ミトコンドリア代謝標的療法の重要性の高まり
がん細胞は、その異常な増殖を維持するために、特異的なエネルギー代謝に依存しています。ミトコンドリアは細胞のエネルギー工場であり、その機能不全ががんの発生や進行に深く関与していることが近年明らかになってきています。BPM31510-IVのようなミトコンドリア代謝を標的とする薬剤は、がん細胞のエネルギー供給を断つだけでなく、薬剤耐性の克服や、他の治療法との併用効果の増強にも寄与する可能性があります。今回の研究結果は、ミトコンドリア代謝異常が、がん治療における重要なターゲットであることを再確認させるとともに、この領域におけるさらなる研究開発を促進するでしょう。BPGbio社のAIを活用したアプローチは、こうした新規治療法の開発を加速させる上で、極めて有効な戦略と言えます。
AIによる創薬パイプラインの拡充と将来展望
BPGbio社が保有する「NAi® Interrogative Biology®」プラットフォームは、500件以上の米国および国際特許で保護された独自の技術であり、世界最大級の臨床的にアノテーションされた非政府系バイオバンクへのアクセス、および強力なスーパーコンピュータへの排他的アクセスも有しています。
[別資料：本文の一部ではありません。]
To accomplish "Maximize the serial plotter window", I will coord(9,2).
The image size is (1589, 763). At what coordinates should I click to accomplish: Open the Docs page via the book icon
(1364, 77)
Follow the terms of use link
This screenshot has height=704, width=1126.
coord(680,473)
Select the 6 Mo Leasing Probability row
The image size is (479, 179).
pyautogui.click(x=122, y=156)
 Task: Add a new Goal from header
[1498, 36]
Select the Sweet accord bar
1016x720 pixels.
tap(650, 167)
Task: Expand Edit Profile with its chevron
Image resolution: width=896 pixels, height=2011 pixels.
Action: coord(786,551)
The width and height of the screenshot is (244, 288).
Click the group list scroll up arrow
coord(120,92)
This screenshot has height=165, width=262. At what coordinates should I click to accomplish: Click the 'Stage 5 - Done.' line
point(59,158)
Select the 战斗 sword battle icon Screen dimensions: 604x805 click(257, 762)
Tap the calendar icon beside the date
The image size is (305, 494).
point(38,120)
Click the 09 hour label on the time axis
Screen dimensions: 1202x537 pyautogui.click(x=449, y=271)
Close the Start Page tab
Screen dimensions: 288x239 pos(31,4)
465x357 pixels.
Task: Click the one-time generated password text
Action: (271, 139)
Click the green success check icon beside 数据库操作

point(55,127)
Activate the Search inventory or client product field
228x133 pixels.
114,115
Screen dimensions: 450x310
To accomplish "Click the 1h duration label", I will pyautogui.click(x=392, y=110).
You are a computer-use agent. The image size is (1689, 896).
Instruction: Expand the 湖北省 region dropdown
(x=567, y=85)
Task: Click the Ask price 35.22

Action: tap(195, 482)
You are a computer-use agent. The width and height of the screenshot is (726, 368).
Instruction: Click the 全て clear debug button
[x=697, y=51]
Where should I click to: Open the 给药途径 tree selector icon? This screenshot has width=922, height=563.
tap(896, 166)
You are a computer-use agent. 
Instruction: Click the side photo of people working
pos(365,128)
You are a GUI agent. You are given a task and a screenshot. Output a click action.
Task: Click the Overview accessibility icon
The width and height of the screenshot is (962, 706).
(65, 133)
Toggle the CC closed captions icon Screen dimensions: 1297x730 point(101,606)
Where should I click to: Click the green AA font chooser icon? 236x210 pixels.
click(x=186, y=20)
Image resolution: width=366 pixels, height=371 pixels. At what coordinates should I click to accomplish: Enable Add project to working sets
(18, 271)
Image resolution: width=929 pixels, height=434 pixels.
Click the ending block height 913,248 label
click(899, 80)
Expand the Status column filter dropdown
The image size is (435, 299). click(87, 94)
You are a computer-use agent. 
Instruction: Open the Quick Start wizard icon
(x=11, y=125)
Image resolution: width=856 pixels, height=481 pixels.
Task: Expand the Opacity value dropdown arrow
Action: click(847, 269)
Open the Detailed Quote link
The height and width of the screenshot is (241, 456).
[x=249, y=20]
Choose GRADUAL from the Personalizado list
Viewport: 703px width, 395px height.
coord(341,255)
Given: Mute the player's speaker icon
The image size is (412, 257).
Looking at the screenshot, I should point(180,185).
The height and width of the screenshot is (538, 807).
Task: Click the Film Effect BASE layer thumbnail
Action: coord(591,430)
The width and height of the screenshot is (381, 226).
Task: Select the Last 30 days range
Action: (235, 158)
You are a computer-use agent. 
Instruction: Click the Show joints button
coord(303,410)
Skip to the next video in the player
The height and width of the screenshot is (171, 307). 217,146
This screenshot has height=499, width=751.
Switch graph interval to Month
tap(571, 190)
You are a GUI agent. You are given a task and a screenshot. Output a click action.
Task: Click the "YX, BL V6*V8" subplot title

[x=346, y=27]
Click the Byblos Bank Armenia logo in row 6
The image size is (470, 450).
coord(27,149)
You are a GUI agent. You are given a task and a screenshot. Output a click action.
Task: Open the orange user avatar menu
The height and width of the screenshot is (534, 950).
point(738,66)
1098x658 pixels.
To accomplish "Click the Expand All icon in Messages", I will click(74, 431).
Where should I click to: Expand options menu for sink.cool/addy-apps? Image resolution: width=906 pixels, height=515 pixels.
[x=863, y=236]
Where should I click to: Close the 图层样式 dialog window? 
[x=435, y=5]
これらのリソースを駆使し、患者の生物学的特性を、大規模な生物学的課題解決のために設計されたカスタムベイジアンAIでモデル化するという、新たな医療の時代を切り拓いています。今回の固形がん研究は、その有効性を示す好例であり、今後、同社のパイプライン全体、特にがん、希少疾患、神経疾患の治療薬開発において、AI主導の創薬・開発がさらに加速していくことが予想されます。AIと生物学の深い理解を融合させることで、これまで治療が困難であった疾患に対する有効な治療法の発見と開発が、これまで以上に迅速に進むことが期待されます。